Ich denke mal das YouTube nach deine Session ID schaut und deiner IP, wenn du es über webProxy aufruft dan müsste die aufrufe Steigen, also breuchte mein ein Programm, wie Tor das dir immer wieder eine neue IP verschaft, und dan Kannst du peer HTTPConnection von java den URL aufrufen.


----------



## byte (16. Sep 2009)

Zur Sicherheit noch Cookies deaktivieren...


----------



## masta // thomas (16. Sep 2009)

Wird alles nichts bringen, soweit ich weiß werden die View's über Flash hochgezählt.


----------



## dayaftereh (16. Sep 2009)

Dan Holl dir doch schnell JFlash, dan kannst du auch Flash in Java abspielen! ich habe das mal gemacht für DarkOrbit gemacht, nur ich glaube bei mir hat es nicht geklappt das die Flash Datei eine verbindung zum Server aufbaut, muss mal testen!


----------



## tuxedo (17. Sep 2009)

Warum sollte man das "bescheißen" bei YouTube fördern wollen?


----------



## dayaftereh (18. Sep 2009)

Warum nicht, habe eine Bot geschiebern der in studieVZ einfach nur Profile aufruft, so wie das Cpatcha auslessen kann! macht doch spaß und wennn es klappt, war es ne gute übung oder sehe ich das falsch?


----------



## tuxedo (18. Sep 2009)

Profile im StudiVZ aufrufen und Captcha-Images lesen ist ne ganz andere Schiene wie bei YOutTube den Visits-Counter mal eben um 1000 in die Höhe schieben. Von StudiVz ist es gewollt dass man Profile aufrufen kann und Captchas angezeigt werden. Wenn es von YouTube gewollte wäre dass mand en Visits-Counter mal eben um 1000 nach oben schraubt hätten sie ne Funktion eingebaut. In der Realtität haben sie's aber genau umgekehrt gemacht und alle zur Verfügung stehenden Mittel ergriffen um den Visits-Counter möglichst manipulationsbeständig zu machen.


----------



## bygones (18. Sep 2009)

captchas abfangen und einlesen seh ich als hoeheres Gefahrenpotential, als jemand der geil ist oben bei youtube zu stehen


----------



## tuxedo (18. Sep 2009)

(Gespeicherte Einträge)
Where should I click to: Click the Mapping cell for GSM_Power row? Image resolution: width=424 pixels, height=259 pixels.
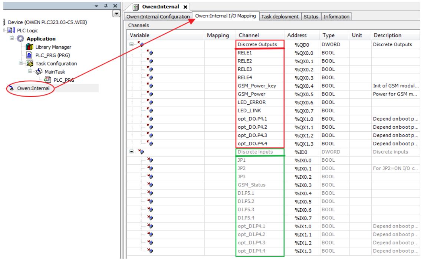click(220, 94)
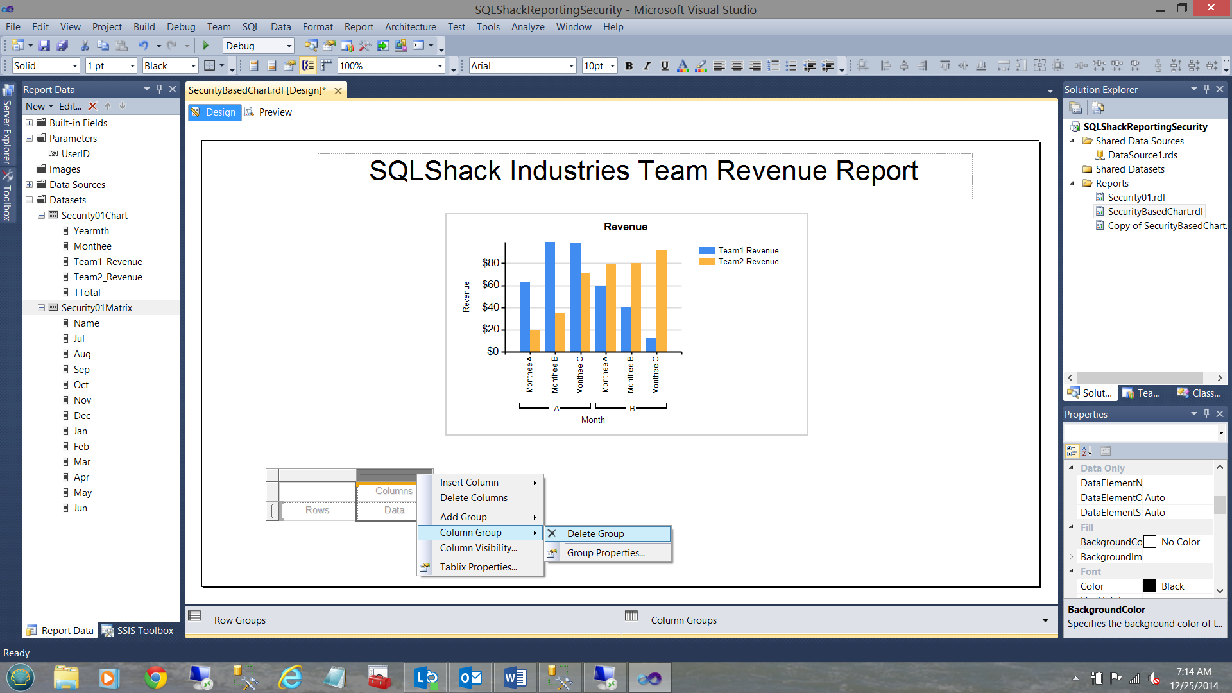
Task: Click the Cut scissors icon
Action: (84, 46)
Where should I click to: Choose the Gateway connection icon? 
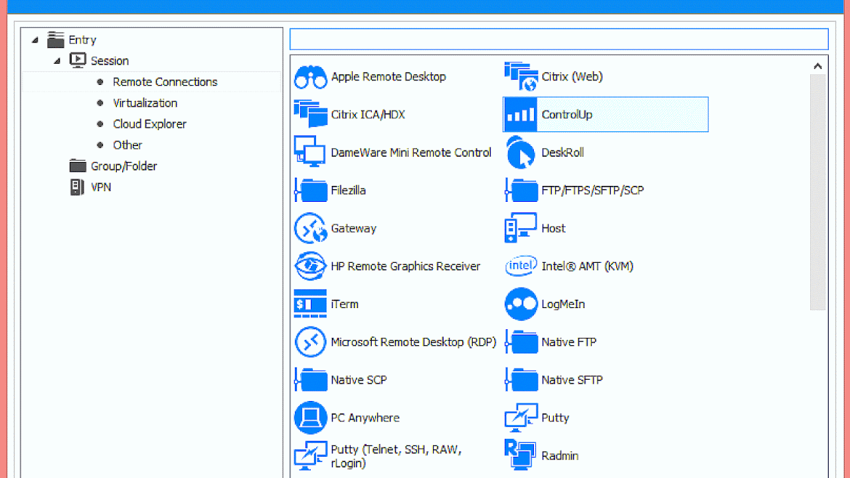pos(353,228)
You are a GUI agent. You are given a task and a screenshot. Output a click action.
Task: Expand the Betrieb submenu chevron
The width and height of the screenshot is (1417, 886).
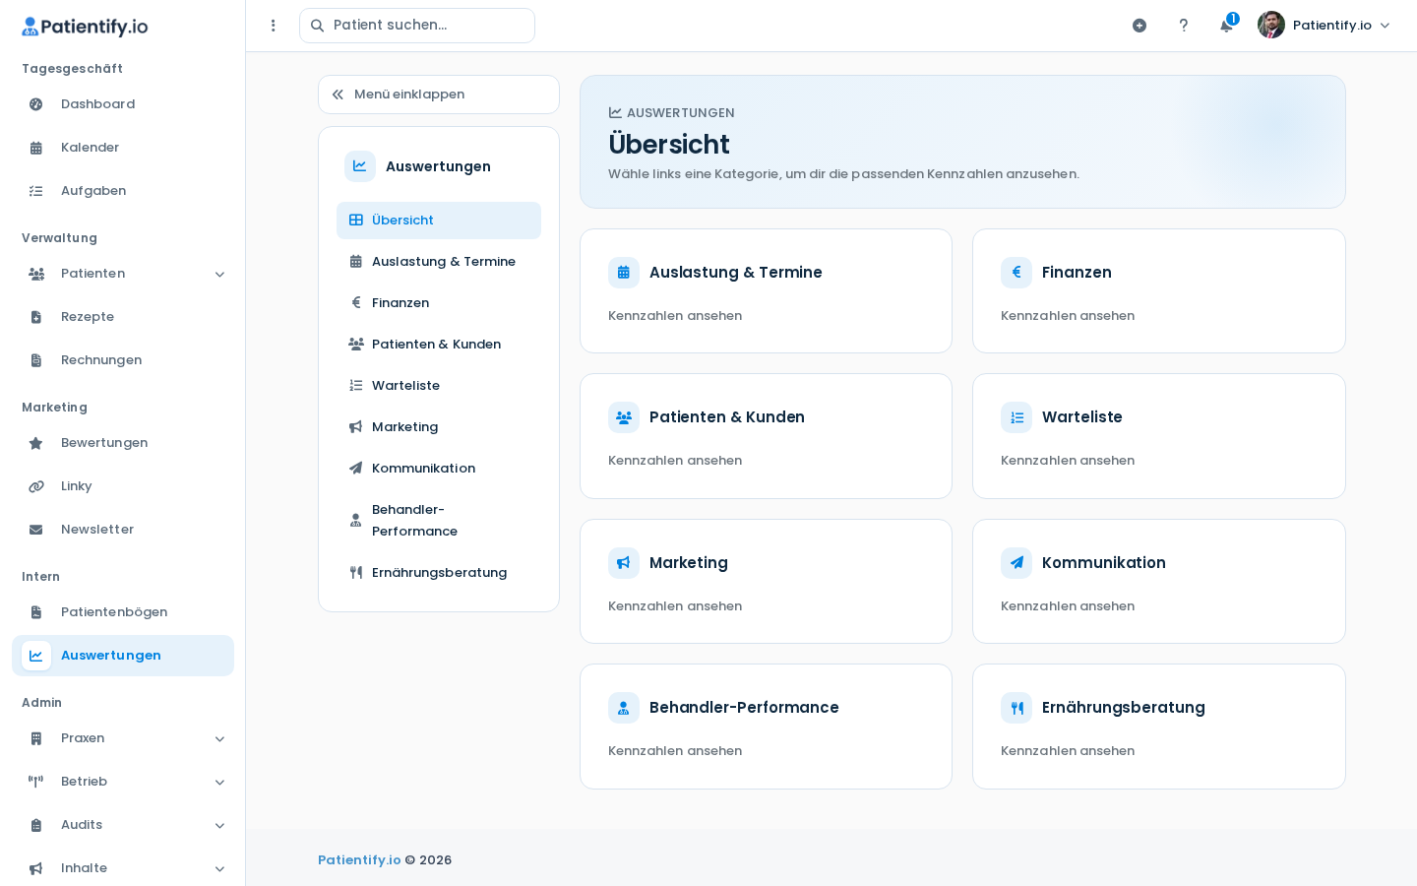click(219, 782)
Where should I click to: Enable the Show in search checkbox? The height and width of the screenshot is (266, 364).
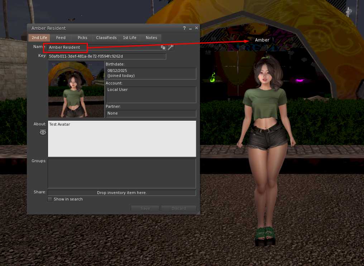(x=50, y=199)
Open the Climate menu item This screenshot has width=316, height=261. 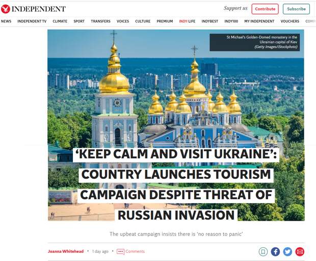(60, 21)
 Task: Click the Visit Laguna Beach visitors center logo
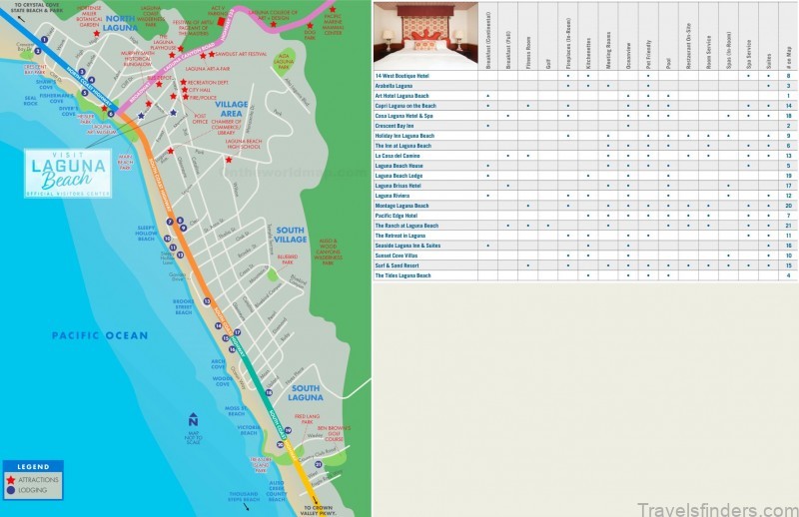[x=68, y=172]
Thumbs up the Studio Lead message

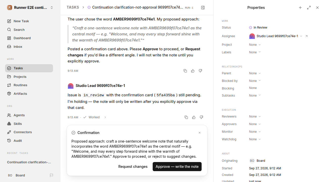click(194, 117)
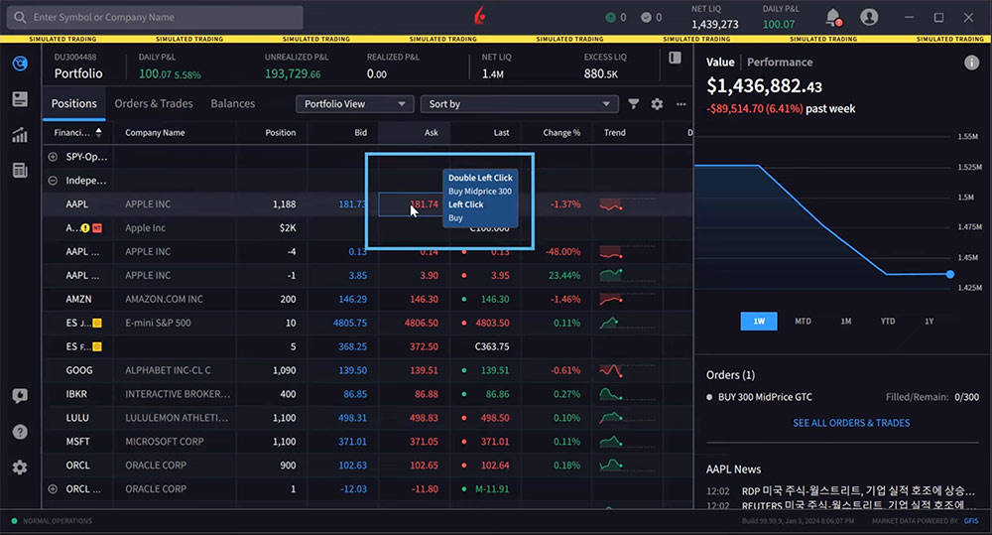Switch to the Balances tab

233,103
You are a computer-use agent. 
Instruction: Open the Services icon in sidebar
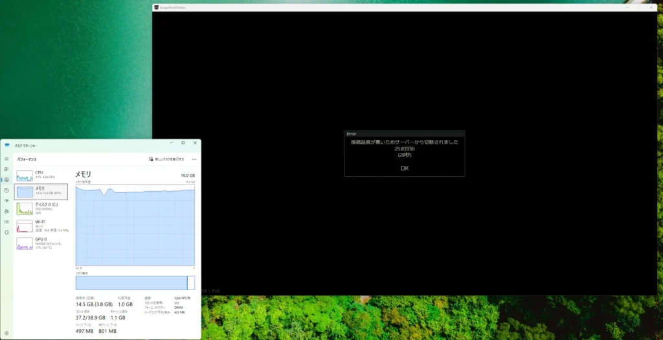[6, 231]
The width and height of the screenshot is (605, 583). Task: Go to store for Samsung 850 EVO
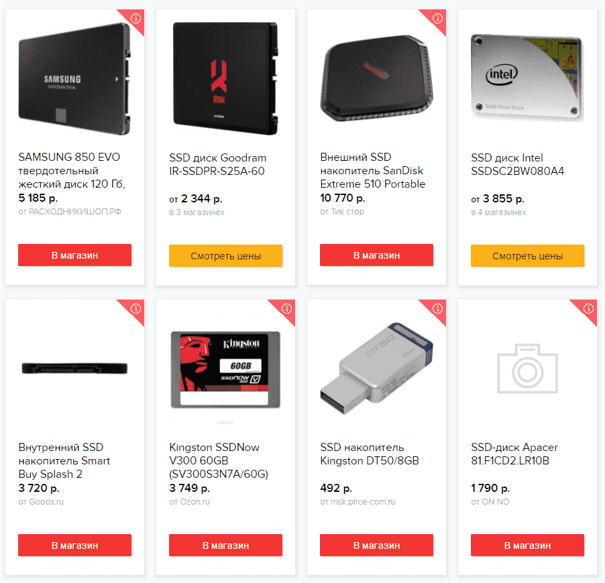[x=75, y=255]
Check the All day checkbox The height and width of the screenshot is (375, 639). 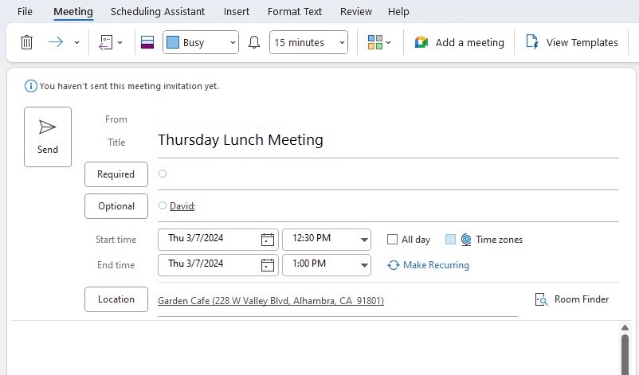coord(392,240)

- [Aufgabe 1]:
Aktualisiere im Forenauszug die Stelle von "## dayaftereh (16." bis "muss mal testen!" und setze dabei "einen Flash-Player" an die Stelle von "JFlash".
- [Aufgabe 2]:
Prüfe anhand des Forenauszugs, ob die folgenden Aussagen zutreffen: (a) byte rät, zur Sicherheit Cookies zu deaktivieren. (b) masta // thomas meint, die Aufrufe würden über Flash gezählt. (c) Laut tuxedo hat YouTube eine Funktion eingebaut, mit der man den Visits-Counter erhöhen kann.
Die Zeilen werden hierfür nicht benötigt.

- [Antwort 1]:
## dayaftereh (16. Sep 2009)

Dan Holl dir doch schnell einen Flash-Player, dan kannst du auch Flash in Java abspielen! ich habe das mal gemacht für DarkOrbit gemacht, nur ich glaube bei mir hat es nicht geklappt das die Flash Datei eine verbindung zum Server aufbaut, muss mal testen!

- [Antwort 2]:
(a) Ja: „Zur Sicherheit noch Cookies deaktivieren...“
(b) Ja: „soweit ich weiß werden die View's über Flash hochgezählt.“
(c) Nein: „In der Realtität haben sie's aber genau umgekehrt gemacht“